Education limited for Dominican-Haitians
10 April 2014 - Children of Haitian descent born in the Dominican Republic are increasingly being barred from attending school following a court ruling that could lead to tens of thousands of people being stripped of their citizenship, according to a report released Friday. Dozens of families with school-age children say they are being turned away or harassed due to arbitrary interpretations of the court ruling and Dominican laws, according to researchers at the Human Rights Institute at Georgetown University Law Centre who compiled the report. As a result, some children drop out of school or lose scholarships while others are forced into underage labour, said Kimberly Fetsick, one of the report's authors. 'Children are being harmed, and their human rights are being violated,' she said. 'Action must be taken to protect these children.' (more)

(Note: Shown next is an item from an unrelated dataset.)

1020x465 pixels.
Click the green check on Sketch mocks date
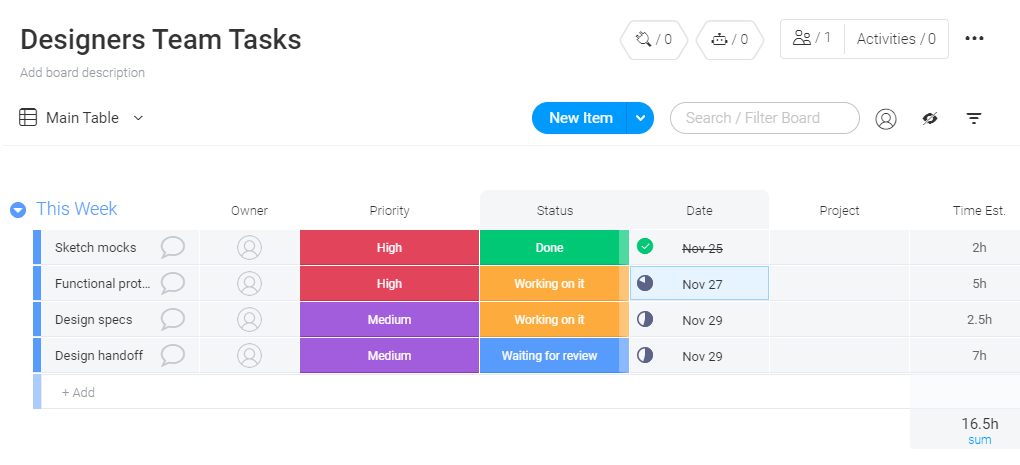point(645,246)
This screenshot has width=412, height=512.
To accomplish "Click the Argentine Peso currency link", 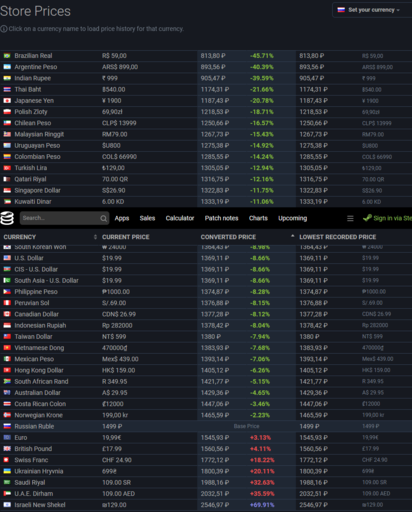I will tap(36, 67).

Deportation fears on rise in Dominican Republic
21 November 2013 - In September, the Dominican Constitutional Court ruled that being born in the country does not automatically grant citizenship, and it directed officials to purge voter rolls of non-citizens, including people born to non-legal residents going back to 1929. Advocates say 200,000 people could be stripped of citizenship, along with the documents they need to work or attend school, although the government says an initial count came to about 24,000. The ruling, based on a new 2010 constitution, is a reflection of deep hostility in the Dominican Republic to the vast number of Haitians who have come to live in their country, many brought in to work in the sugar industry and their descendants. There are accounts of people who have been reported to immigration authorities and deported after squabbling with their neighbours or being abruptly thrown out of the country at a time when their employers are having financial difficulties, Metzner said. Migrants say they have paid bribes to soldiers to keep from being detained, or were held when they couldn't come up with enough cash, said Colette Lespinasse, director of the Support Group for Repatriates and Refugees, known by its French acronym as GARR. And there are widespread reports that authorities are deporting or seizing the residency documents of people with darker skin or French names that may signal Haitian ancestry. (more)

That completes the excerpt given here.